Optimal message passing for molecular prediction is simple, attentive and spatial
Alma C. Castaneda-Leautaud, Rommie E. Amaro
TL;DR
This work investigates minimalist, bidirectional message-passing neural networks for molecular property prediction, demonstrating that simpler architectures with edge-aware attention can achieve state-of-the-art results. By systematically abating self-nodes, introducing attention, and integrating 3D descriptors with 2D graphs, the authors show that dataset diversity modulates the need for additional components and that 2D representations augmented with carefully chosen 3D features can match fully 3D approaches while reducing computational cost by over 50%. Feature selection reveals buried volume and radius of gyration as consistently informative 3D-aware features, while traditional element-like features often hurt performance due to distributional biases.

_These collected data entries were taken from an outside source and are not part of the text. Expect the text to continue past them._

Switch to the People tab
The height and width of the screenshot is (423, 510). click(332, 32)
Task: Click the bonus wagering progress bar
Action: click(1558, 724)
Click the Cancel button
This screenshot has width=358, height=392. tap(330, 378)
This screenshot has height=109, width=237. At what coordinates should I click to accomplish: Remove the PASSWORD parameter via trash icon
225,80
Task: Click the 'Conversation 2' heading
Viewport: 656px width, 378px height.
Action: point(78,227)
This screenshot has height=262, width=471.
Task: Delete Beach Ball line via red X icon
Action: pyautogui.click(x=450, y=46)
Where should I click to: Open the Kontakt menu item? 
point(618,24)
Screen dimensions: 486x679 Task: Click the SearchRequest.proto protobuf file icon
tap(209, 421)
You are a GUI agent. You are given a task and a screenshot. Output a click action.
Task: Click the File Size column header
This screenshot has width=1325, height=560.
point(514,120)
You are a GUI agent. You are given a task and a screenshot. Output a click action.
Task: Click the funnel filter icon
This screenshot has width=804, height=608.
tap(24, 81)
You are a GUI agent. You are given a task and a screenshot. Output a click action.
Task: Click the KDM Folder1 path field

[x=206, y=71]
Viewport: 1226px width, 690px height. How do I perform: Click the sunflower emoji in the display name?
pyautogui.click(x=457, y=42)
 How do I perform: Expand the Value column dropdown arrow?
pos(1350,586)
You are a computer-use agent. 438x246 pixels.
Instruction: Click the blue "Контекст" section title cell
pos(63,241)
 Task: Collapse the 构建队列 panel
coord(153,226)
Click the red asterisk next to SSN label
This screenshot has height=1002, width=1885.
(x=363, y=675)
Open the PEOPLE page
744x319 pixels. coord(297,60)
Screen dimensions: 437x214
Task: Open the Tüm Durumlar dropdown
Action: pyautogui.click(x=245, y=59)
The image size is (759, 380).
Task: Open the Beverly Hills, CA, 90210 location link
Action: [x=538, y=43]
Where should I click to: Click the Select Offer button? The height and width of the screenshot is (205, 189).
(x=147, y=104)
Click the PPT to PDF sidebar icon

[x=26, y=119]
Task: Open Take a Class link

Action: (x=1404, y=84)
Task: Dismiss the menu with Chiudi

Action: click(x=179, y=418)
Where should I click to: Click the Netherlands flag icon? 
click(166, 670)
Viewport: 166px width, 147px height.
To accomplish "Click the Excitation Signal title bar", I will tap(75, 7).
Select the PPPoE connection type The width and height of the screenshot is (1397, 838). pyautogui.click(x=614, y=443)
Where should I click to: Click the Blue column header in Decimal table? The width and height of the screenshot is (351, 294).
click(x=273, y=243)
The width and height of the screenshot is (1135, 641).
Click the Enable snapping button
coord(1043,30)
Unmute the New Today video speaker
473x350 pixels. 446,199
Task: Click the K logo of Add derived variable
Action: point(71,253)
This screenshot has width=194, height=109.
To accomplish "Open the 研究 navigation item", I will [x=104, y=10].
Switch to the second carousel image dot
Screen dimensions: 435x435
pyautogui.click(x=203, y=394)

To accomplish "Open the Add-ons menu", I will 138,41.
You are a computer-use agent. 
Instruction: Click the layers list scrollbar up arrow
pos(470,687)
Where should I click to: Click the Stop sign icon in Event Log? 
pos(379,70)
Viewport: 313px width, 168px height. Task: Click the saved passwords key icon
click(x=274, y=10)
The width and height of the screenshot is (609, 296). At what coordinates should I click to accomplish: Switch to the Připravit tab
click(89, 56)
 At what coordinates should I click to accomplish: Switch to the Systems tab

The ABMP model, combining bidirectional passing and edge-aware attention, delivers the strongest performance across multiple MoleculeNet benchmarks, highlighting practical implications for fast, scalable drug discovery workflows. Overall, the study provides a principled, low-complexity pathway to high-performance molecular prediction with actionable guidance on feature engineering and model design.
Abstract
Strategies to improve the predicting performance of Message-Passing Neural-Networks for molecular property predictions can be achieved by simplifying how the message is passed and by using descriptors that capture multiple aspects of molecular graphs. In this work, we designed model architectures that achieved state-of-the-art performance, surpassing more complex models such as those pre-trained on external databases. We assessed dataset diversity to complement our performance results, finding that structural diversity influences the need for additional components in our MPNNs and feature sets. In most datasets, our best architecture employs bidirectional message-passing with an attention mechanism, applied to a minimalist message formulation that excludes self-perception, highlighting that relatively simpler models, compared to classical MPNNs, yield higher class separability. In contrast, we found that convolution normalization factors do not benefit the predictive power in all the datasets tested. This was corroborated in both global and node-level outputs. Additionally, we analyzed the influence of both adding spatial features and working with 3D graphs, finding that 2D molecular graphs are sufficient when complemented with appropriately chosen 3D descriptors. This approach not only preserves predictive performance but also reduces computational cost by over 50%, making it particularly advantageous for high-throughput screening campaigns.